Accepted for/Published in: Journal of Medical Internet Research
Date Submitted: Sep 15, 2023
Date Accepted: Sep 17, 2024
Machine learning-based prediction for incident hypertension based on regular health checkup data: derivation and validation in two independent nationwide cohorts in South Korea and Japan
ABSTRACT
Background:
Globally, cardiovascular diseases (CVDs) are the primary cause of death, with hypertension as a key contributor. In 2019, CVD led to 17.9 million deaths, predicted to reach 23 million by 2030.
Objective:
This study presents a new method to predict hypertension using demographic data, employing six machine learning models for enhanced reliability and applicability. The goal is to harness AI for early and accurate hypertension diagnosis across diverse populations.
Methods:
Data from two national cohort studies, NHIS-NSC (South Korea, n=244,814), conducted between 2002 and 2013 were utilized to train and test machine learning models designed to anticipate incident hypertension within five years of a health checkup involving ≥20 years of age, and JMDC (Japan, n=1,296,649) were utilized for extra validation. An ensemble from six diverse machine learning models was employed to identify the five most salient features contributing to hypertension by presenting a feature importance analysis to confirm the contribution of each future.
Results:
The AdaBoost and logistic regression ensemble showed superior balanced accuracy (0.812; sensitivity, 0.806; specificity, 0.818; area under the receiver operating characteristic curve [AUROC], 0.901).
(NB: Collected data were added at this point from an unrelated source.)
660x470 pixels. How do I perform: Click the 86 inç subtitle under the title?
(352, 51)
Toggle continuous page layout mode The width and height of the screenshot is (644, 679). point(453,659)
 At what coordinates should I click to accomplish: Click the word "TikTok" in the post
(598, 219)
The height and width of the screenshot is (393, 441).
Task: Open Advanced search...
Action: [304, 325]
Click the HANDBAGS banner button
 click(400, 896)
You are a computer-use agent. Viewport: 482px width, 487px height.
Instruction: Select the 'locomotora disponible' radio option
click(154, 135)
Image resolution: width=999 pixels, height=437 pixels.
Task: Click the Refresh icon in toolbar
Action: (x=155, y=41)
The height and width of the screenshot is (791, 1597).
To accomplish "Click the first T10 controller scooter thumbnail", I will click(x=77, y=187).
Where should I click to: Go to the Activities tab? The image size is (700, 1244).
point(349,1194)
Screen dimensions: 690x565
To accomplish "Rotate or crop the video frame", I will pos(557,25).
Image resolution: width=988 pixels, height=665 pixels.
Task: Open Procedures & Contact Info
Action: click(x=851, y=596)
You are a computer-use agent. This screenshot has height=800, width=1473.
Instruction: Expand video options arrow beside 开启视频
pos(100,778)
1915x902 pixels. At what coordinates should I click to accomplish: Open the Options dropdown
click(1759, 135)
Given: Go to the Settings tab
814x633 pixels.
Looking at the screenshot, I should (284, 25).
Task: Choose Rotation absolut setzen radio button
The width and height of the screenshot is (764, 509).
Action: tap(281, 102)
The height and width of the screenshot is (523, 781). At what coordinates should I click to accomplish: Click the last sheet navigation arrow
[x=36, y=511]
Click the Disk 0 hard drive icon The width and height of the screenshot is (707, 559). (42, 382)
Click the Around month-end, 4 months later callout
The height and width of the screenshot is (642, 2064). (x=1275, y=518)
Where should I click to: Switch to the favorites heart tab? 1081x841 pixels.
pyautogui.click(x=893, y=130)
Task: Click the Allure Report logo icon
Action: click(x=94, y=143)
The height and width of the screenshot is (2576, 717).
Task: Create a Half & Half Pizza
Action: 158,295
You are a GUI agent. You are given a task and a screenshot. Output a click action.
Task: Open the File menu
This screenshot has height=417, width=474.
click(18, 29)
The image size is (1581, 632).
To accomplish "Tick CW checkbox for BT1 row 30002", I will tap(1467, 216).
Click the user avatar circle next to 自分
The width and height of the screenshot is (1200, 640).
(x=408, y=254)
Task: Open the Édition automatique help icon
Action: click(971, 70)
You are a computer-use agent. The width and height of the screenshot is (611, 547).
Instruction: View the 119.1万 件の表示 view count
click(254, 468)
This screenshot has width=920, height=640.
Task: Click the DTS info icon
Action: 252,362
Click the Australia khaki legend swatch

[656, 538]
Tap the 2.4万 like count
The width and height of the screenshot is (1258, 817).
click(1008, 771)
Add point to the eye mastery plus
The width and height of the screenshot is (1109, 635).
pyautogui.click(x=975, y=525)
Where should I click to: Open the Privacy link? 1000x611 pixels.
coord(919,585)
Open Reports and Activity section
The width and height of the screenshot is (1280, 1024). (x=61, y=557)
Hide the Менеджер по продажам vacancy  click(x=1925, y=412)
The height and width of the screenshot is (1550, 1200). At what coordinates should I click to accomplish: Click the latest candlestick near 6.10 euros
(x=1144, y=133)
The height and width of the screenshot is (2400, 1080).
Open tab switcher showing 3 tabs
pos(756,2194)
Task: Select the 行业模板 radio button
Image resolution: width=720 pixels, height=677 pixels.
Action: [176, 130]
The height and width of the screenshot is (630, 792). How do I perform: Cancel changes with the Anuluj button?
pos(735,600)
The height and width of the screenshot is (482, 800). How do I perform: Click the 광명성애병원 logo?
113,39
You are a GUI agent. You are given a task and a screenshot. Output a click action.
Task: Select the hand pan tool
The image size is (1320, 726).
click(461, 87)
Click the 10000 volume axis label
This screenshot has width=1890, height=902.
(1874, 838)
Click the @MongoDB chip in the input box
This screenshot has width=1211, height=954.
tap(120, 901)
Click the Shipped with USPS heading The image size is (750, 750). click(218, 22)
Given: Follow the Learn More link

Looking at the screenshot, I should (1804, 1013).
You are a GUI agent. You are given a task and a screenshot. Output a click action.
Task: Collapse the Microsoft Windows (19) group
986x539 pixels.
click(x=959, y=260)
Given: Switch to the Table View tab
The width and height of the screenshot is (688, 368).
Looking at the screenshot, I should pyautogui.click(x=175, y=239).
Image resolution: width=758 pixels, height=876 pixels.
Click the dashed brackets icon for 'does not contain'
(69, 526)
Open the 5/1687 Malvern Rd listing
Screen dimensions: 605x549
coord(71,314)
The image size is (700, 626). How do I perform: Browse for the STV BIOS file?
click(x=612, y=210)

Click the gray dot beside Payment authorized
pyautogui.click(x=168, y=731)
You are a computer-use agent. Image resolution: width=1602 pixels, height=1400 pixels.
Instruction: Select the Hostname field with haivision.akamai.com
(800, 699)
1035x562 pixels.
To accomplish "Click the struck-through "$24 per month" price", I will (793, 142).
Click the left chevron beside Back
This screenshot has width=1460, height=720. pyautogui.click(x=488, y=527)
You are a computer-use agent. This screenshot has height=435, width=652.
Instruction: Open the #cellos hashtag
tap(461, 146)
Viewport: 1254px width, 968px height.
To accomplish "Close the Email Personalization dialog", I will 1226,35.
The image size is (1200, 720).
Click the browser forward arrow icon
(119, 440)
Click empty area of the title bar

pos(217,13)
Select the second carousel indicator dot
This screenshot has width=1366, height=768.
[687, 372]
The five key hypertension indicators were age, diastolic blood pressure, body mass index, systolic blood pressure, and fasting blood glucose. The JMDC dataset (extra-validation set) corroborated these findings (balanced accuracy, 0.741; AUROC, 0.824). The ensemble model was integrated into a public web portal (http://ai-wm.khu.ac.kr/Hypertension/) for predicting hypertension onset based on health checkup data.
Conclusions:
Comparative evaluation of our machine learning models against classical statistical models across two distinct studies emphasized the former's enhanced stability, generalizability, and reproducibility in predicting hypertension onset.